Last modification: 1996/3/26
When the nucleus is deformed, the thickness of the skin depends on the direction.

The ratio of

(maximum skin thickness in the x, y, and z axes) - (minimum skin thickness in the x, y, and z axes)
to
(the arithmetic average of the skin thicknesses in the x, y, and z axes)
is 8% for the proton skins and 20% for the neutron skins on the average.

A figure ( GIF file of 7.3KB or PS file of 32KB ) shows the dependence of the anisotropy of the proton and the neutron skins on the quadrupole deformation parameter delta. For each ground or first-excited solution having nucleon skins, a symbol is put at a point whose abscissa is delta and its ordinate the skin thickness in the symmetry axis subtracted by that in the equatorial plane.

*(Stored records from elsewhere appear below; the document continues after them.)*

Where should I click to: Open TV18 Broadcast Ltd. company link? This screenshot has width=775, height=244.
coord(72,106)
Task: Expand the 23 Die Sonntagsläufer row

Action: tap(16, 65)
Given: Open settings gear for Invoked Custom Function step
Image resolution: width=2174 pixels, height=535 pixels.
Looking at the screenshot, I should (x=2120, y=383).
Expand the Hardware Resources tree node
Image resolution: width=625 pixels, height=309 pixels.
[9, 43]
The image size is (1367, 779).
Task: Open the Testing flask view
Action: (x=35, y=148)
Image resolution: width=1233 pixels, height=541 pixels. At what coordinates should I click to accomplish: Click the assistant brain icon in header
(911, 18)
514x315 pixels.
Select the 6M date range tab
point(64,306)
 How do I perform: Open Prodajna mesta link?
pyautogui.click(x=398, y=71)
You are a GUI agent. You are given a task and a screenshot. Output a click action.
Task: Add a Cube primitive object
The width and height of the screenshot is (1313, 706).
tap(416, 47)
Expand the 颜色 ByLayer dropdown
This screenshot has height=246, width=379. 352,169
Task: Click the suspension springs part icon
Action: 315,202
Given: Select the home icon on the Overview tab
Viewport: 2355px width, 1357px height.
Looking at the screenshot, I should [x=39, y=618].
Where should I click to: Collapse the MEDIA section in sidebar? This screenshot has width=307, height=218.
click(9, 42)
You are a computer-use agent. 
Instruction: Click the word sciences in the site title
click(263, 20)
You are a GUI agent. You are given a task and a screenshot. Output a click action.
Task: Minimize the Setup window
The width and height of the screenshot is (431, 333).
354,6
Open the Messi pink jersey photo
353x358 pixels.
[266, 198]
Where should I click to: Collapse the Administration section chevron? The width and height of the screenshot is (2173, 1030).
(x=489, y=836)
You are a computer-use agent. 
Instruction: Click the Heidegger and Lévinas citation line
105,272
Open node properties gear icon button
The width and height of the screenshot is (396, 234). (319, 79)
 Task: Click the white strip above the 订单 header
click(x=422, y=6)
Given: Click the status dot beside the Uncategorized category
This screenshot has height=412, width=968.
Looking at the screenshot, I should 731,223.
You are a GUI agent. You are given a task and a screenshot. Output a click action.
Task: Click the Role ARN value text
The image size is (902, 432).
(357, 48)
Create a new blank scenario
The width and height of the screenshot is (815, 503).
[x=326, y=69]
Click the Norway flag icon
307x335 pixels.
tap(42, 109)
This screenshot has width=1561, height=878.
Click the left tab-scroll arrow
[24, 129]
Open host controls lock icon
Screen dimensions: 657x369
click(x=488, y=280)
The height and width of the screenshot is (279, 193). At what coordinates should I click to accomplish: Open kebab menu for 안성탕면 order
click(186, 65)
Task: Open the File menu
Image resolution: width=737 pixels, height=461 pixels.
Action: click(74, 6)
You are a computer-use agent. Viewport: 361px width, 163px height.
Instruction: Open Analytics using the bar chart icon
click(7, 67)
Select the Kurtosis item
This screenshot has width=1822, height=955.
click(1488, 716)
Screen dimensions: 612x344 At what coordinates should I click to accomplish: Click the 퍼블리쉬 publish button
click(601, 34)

The circle (plus) symbol is used for nuclei with A < = 100 ( > 100). The solid line is the result of a least-square fitting, while two dash lines correspond to twice as large mean-square deviation as the minimum value and can be used to judge the quality of the fitting.

For neutron skins, there is a tendency that the skin is thicker in the symmetry axis than in the equatorial plane for oblate deformations and vice versa for prolate deformations: The neutron skin tends to make density more spherical.

For protons, it is an interesting question whether the Coulomb repulsion between protons can reverse the trend in such a way that the proton skin promotes deformation. However, one cannot see any clear tendency in the right-hand side of the figure, mainly because the number of points are fewer (heavy nuclei do not have proton skins).